Selected excerpt:
CASE STUDIES

Learn about some of the key projects we have worked on, helping our clients capitalize on opportunities and achieve success.

HEALTHCARE SOLUTIONS ACQUISITION

 

BACKGROUND

Clariti was approached by an executive with an idea – he wanted to acquire and turn around a healthcare solutions business that was not being optimally managed.

 

SITUATION ANALYSIS

While growth had tailed off, the business was not for sale. In addition, the executive needed access to the funds that would be required to acquire the business if it were for sale.

 

SERVICES PROVIDED

  • Advised and coached the executive on how to position himself with the vendor
  • Successfully positioned the executive as the buyer of choice
  • Valued the business as a stand-alone proposition compared with the value that could be achieved under the executive’s vision
  • Created a presentation showing the state of the business and the opportunity for value creation represented through an acquisition
  • Ran a process to identify the optimal equity investors to invest alongside the executive
  • Also sourced the debt capital to fund part of the purchase price; negotiated debt terms
  • Approached the vendor with an unsolicited proposal and negotiated the purchase through a very tight process

 

RESULTS

  • Target debt was re-financed with new debt that represented over 50% of the purchase price
  • Syndicate of optimal equity investors was selected to invest alongside the executive
  • Appropriate governance regime was put in place
  • Business was acquired for an attractive valuation
  • On to growing the business!
INSOLVENCY RESCUE

BACKGROUND

Client had an exceptional high-growth business model but a vastly over-levered balance sheet. Three series of secured debt were in payment default.

 

SITUATION ANALYSIS

The only alternative to an insolvency was a negotiated restructuring where lenders (both institutional and retail) would provide relief and compromise and term out their debt in exchange for equity.

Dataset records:

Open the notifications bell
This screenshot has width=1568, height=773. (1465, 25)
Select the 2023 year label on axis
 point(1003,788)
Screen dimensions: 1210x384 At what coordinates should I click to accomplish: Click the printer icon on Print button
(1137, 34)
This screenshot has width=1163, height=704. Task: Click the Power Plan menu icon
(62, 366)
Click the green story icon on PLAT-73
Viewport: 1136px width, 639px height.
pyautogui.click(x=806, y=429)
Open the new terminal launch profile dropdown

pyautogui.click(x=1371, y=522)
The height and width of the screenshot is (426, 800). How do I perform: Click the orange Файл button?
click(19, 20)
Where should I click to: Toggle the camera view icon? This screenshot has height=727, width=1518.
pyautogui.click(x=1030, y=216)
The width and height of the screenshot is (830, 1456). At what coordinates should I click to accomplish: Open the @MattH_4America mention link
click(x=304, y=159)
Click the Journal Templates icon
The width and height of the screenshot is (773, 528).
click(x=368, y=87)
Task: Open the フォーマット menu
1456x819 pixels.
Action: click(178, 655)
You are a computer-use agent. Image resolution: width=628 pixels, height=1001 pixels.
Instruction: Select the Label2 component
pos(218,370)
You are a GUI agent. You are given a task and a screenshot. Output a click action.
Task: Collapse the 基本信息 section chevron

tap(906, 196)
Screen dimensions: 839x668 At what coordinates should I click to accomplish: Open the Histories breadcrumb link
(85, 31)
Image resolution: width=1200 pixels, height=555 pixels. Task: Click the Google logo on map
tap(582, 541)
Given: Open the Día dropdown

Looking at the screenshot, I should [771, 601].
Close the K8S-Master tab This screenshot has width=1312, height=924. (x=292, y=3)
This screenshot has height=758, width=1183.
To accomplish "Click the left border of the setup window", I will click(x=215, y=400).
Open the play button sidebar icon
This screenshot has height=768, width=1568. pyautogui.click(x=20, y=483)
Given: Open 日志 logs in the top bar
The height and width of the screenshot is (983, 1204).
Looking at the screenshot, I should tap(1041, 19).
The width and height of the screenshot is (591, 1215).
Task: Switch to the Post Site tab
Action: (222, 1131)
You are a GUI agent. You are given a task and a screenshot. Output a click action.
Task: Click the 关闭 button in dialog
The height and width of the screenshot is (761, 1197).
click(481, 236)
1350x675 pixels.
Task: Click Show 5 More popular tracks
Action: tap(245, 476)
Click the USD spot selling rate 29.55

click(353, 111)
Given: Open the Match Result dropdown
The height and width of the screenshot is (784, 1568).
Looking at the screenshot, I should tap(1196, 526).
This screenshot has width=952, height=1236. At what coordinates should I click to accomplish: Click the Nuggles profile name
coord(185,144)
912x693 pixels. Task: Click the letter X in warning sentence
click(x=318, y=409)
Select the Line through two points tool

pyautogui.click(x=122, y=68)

Requests:
A. List every result given for the healthcare solutions acquisition on the case studies page.
B. Rewrite the passage of the case studies page that opens with the words containing "While growth had" and closes with "were for sale.", changing "executive" to "buyer".
C. Carry the case studies page on from its final sentence about the insolvency rescue.
None of the entries above are needed here.

Solved problems:
A.
- Target debt was re-financed with new debt that represented over 50% of the purchase price
- Syndicate of optimal equity investors was selected to invest alongside the executive
- Appropriate governance regime was put in place
- Business was acquired for an attractive valuation
- On to growing the business!

B.
While growth had tailed off, the business was not for sale. In addition, the buyer needed access to the funds that would be required to acquire the business if it were for sale.

C.
SERVICES PROVIDED

  • Performed a bottom up analysis of the prospects of the business with a restructured balance sheet
  • Supervised the preparation of a detailed revised business and financial model and forecast
  • Prepared valuation analyses under different scenarios
  • Prepared a series of detailed presentations for discussion with the lenders
  • Conducted all discussions with the lenders
  • Drafted the agreement in principle for a negotiated restructuring
  • Successfully negotiated the restructuring

 

RESULTS

  • External secured debt consolidated into one class
  • Face amount of secured debt reduced by 65%
  • Debt termed out at 4.5 years, with a two-year interest holiday
  • Debt holders would receive ~ 25% of the equity of the company pro forma
  • Company’s shares traded up 37.5% the day after the announcement, and are up over 200% less than a year later
IoT COMPANY REINVENTION

BACKGROUND

Client had two main businesses: Wireless Cards and “Internet of Things” Solutions. The wireless card business was a strong contributor to the client’s cash flow and profit; the IoT business had strong growth prospects and needed investment capital.

 

SITUATION ANALYSIS

The correct strategic direction was to monetize the card business and invest the proceeds in the growth and optimization of the IoT business.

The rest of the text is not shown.